___ Data for analysis

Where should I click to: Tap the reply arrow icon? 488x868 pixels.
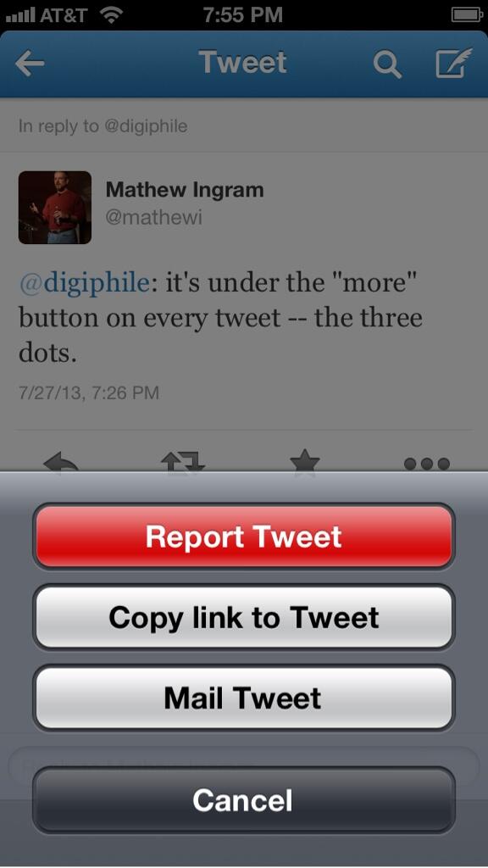click(60, 462)
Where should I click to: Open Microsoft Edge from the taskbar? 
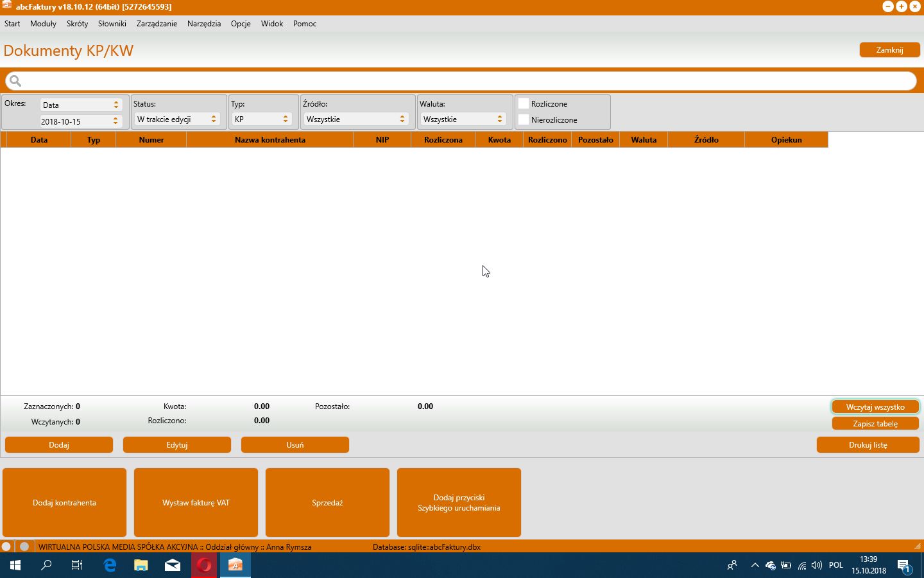110,565
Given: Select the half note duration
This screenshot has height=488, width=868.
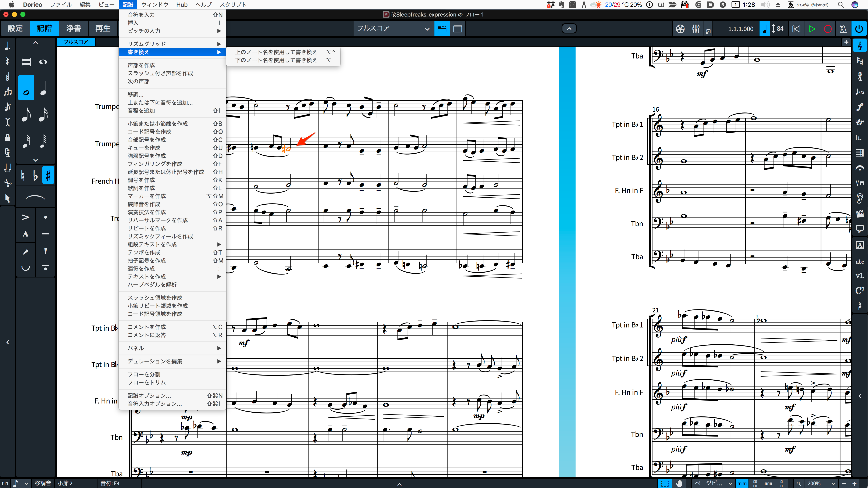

______

### Directions
What you return must match the data above exactly, with no images included.

### Written answer
Where should I click to: Tap the reply arrow icon? 488x868 pixels.
click(60, 462)
Where should I click to: Open Microsoft Edge from the taskbar? 
110,565
Given: Select the half note duration
This screenshot has height=488, width=868.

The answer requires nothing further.